While the festival of St. Patrick has been in existence since the 17th century, the idea of Irish food on that day took a little longer to establish. Green beer, shamrocks and leprechauns are all part of the hype now, complete with branded items and sales, but the constant has always been food, it is after all a festival.

Colcannon

The potato is a tuber of ever-expanding versatility. Commonly mistaken for a root vegetable, it is actually the stem of the plant, and if left alone will actually bear inedible fruit. We of course eat the stem, and enjoy it cooked in many different ways. One of my favorite ways, around this time of year is colcannon, a dish that mashes the potato with butter, salt and pepper as a foundation for kale or cabbage. Sometimes scallions are added to give the dish more zip and then the variations take off from there.

If colcannon is a side dish, then the corned beef and cabbage relegates potatoes to the bottom. Peeled and cooked with the cabbage as part of a wet stew, it provides filler and not much else in the St Patrick’s Day Feast. It can be more, as in the case of a wonderful strata of thinly sliced corned beef, potato, braised cabbage and onion that is baked, covered and served as a drier version of the celebrated stew. Adding herbs and some onion and garlic wouldn’t upset the tradition too much, but avoid the cheese, it doesn’t need it.

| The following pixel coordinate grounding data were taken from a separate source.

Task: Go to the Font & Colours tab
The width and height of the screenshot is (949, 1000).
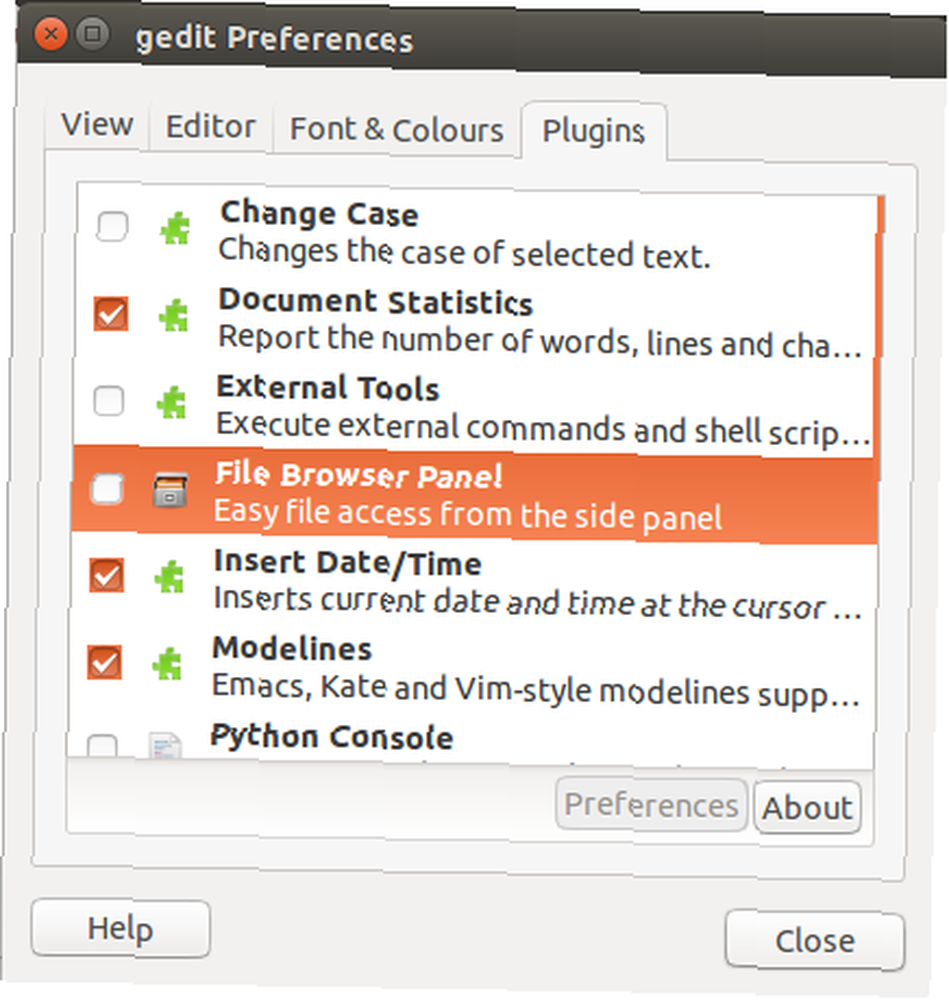Action: click(x=397, y=129)
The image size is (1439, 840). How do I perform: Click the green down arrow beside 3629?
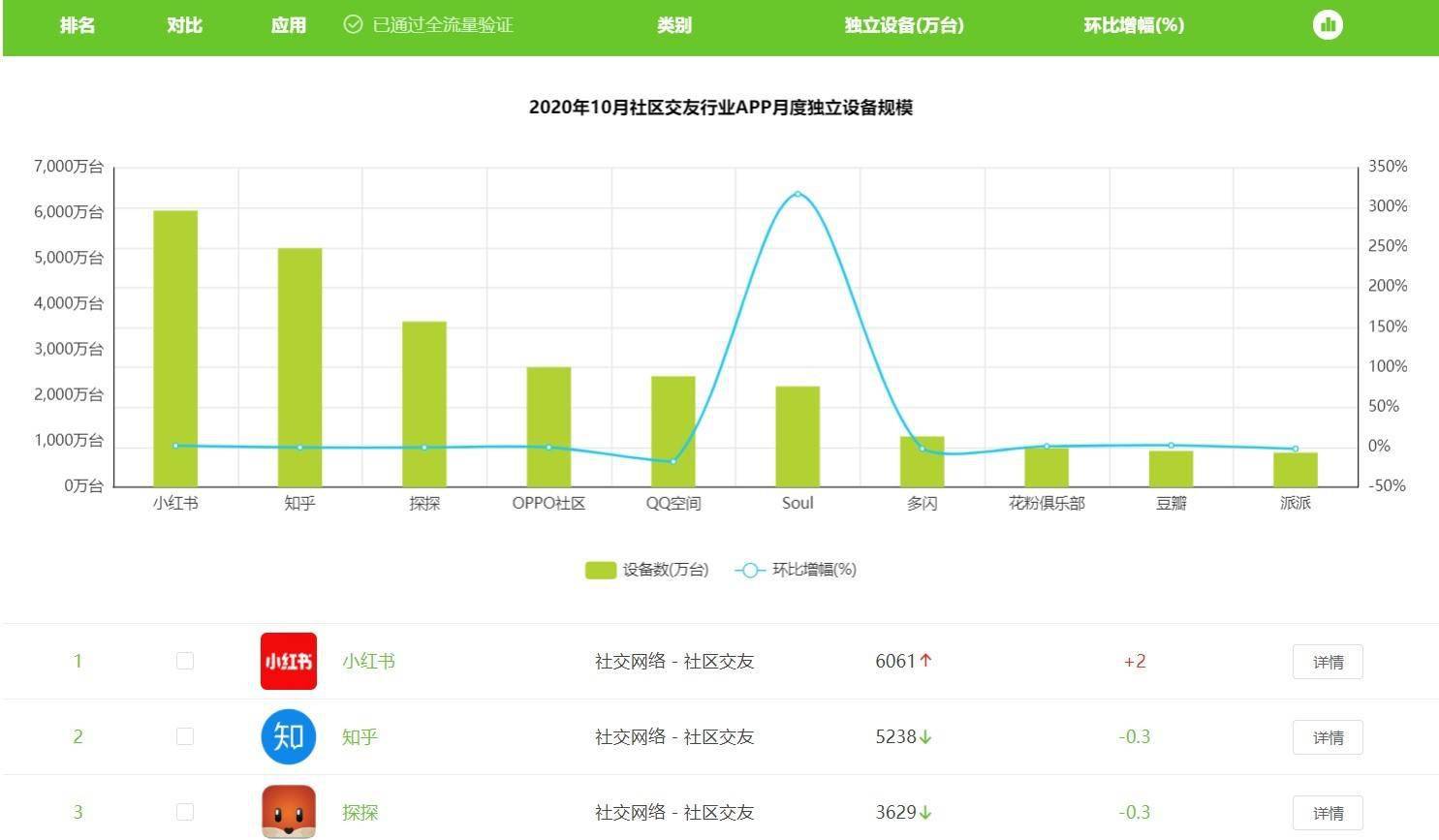click(926, 813)
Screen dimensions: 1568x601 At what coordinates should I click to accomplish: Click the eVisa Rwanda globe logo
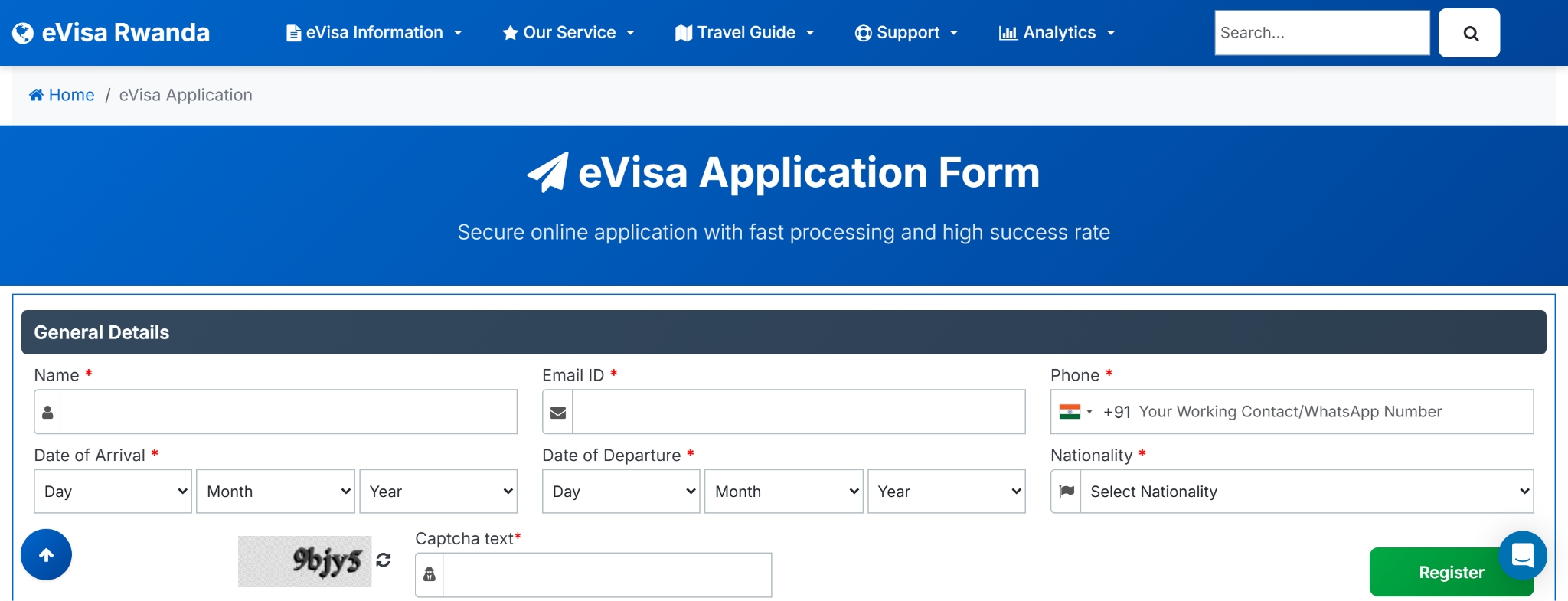pos(23,33)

Crisps, or chips is a word used to describe our beloved French fry, a French or Belgian invention gone global that we will discuss at another time. Fried in lard, they are dangerously good, and served with lamb of any kind is an alternate way to celebrate the festival.

Commonly served with just salt and pepper, they take very kindly to malt vinegar, and cut thickly they develop a crusty outside while retaining lots of soft, rich meatiness on the inside. Skip the formal dinner and shave some cooked leg of lamb onto toasted soda bread spread with butter and serve with some crisps and malt vinegar.

To me the day is not complete without some wild salmon of the fresh, not the cured kind. I like green vegetables with my salmon, and I avoid the grill and stick to the pan. I also go several ways with my potatoes; small and boiled. I choose a smaller potato, leave the peel on, and blanch (starting in cold water) until they are tender. The idea here is to finish the potatoes with the salmon in the pan. When the potatoes are properly blanched, air cool them, dry them off and pop them in the same pan as your roasting salmon. When both are done, add in some shaved shallot, fresh dill and tarragon, and whole butter with a bit of champagne vinegar.

The resulting “sauce” will flavor not only the potatoes but the salmon as well. Cracked black pepper and sea salt finish the dish nicely for a quick and tasty St. Patrick’s Day Feast!

John Foster is an executive chef who heads the culinary program at Sullivan University’s Lexington campus. A New York native, Foster has been active in the Lexington culinary scene and a promoter of local and seasonal foods for more than 20 years. The French Culinary Institute-trained chef has been the executive chef of his former restaurant, Harvest, and now his Chevy Chase eatery, The Sage Rabbit.